### Task inputs
□ □ □

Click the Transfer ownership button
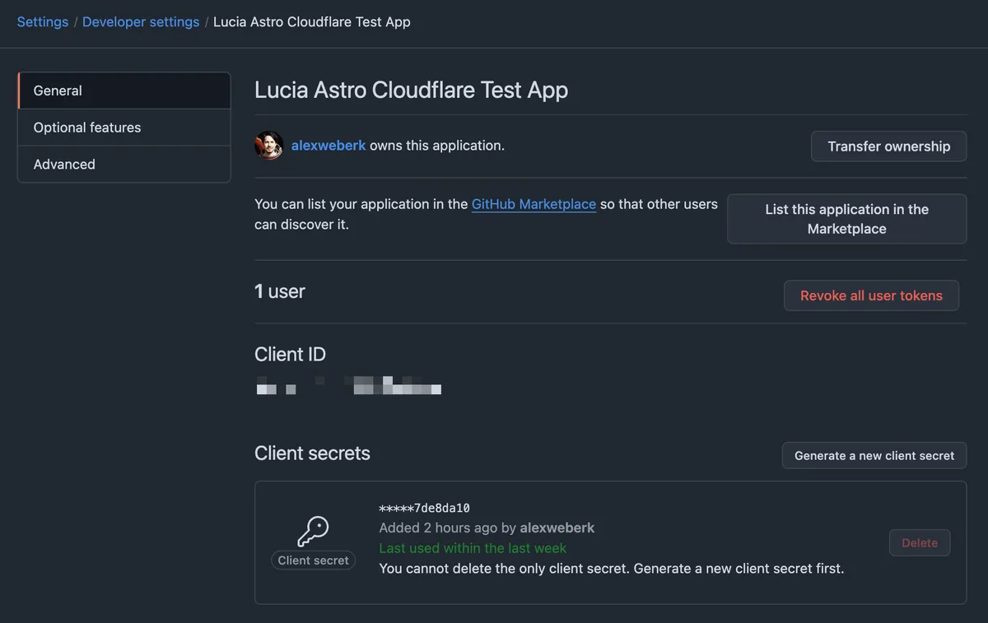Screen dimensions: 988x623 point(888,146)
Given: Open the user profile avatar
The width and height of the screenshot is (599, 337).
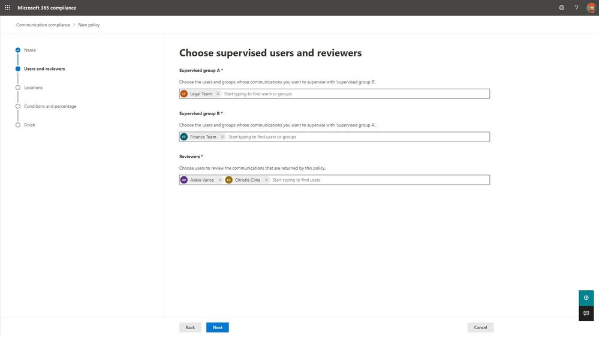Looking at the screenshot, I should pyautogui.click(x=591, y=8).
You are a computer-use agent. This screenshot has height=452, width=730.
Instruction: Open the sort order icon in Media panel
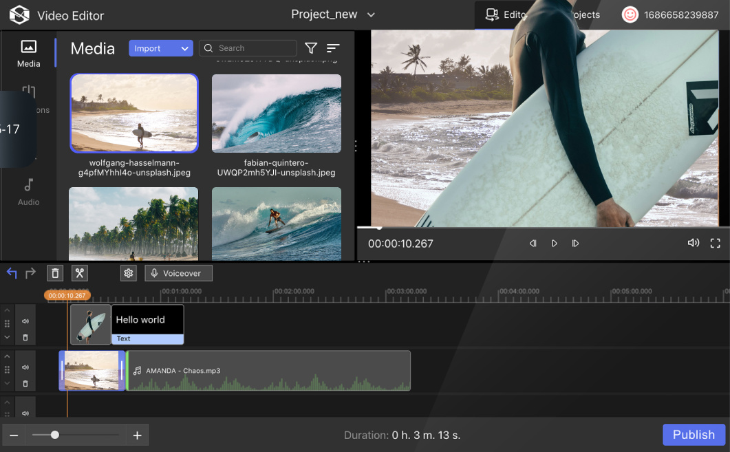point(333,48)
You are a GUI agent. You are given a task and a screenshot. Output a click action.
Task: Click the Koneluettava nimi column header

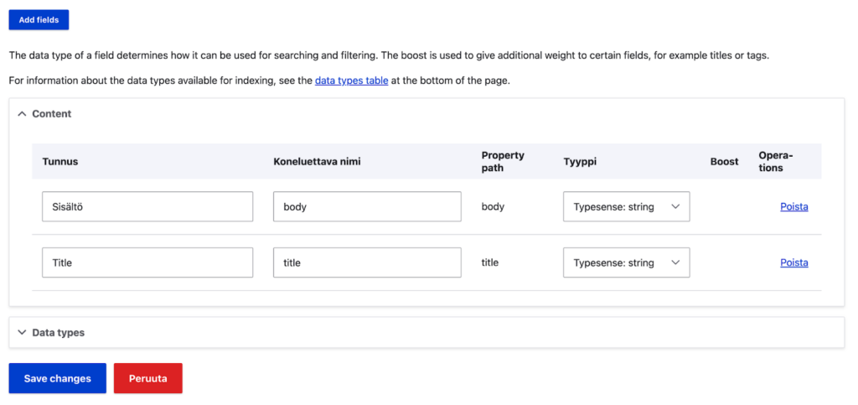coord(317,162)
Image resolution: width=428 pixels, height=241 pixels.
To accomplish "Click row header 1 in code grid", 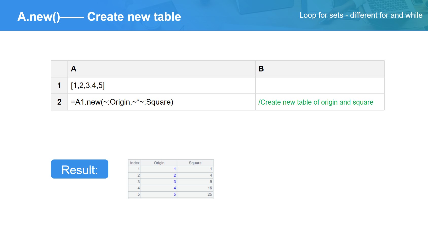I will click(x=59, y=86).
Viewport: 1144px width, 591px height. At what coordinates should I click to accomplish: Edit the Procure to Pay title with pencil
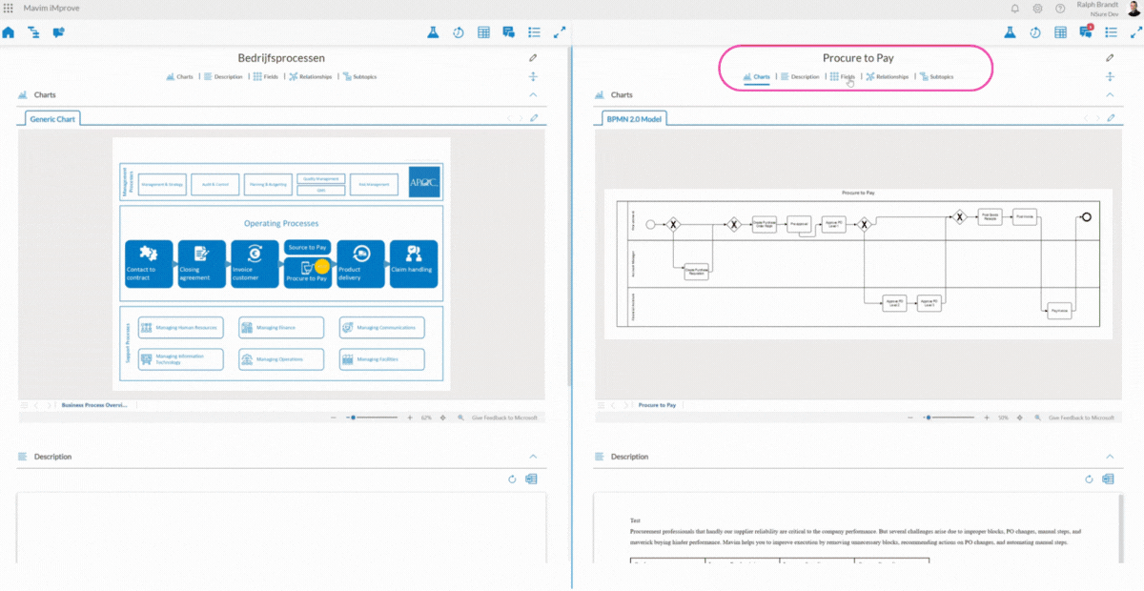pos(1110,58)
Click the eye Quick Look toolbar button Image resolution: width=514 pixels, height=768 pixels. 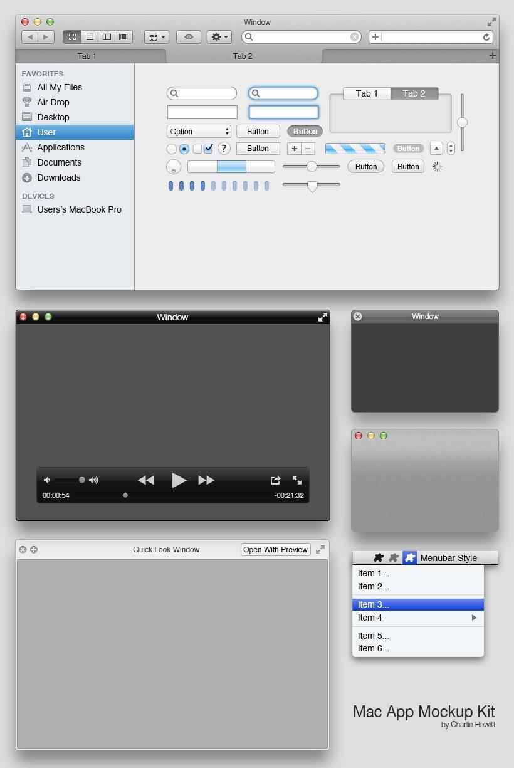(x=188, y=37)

□ □ □

### Exercise directions
Please retype the stretch from the very first line above through the line containing "point(333,48)" exactly, with both ends included and the pictures left out.

### Solution for this problem
Click the Transfer ownership button
Screen dimensions: 988x623 point(888,146)
Given: Open the user profile avatar
The width and height of the screenshot is (599, 337).
Looking at the screenshot, I should pyautogui.click(x=591, y=8).
You are a computer-use agent. This screenshot has height=452, width=730.
Instruction: Open the sort order icon in Media panel
point(333,48)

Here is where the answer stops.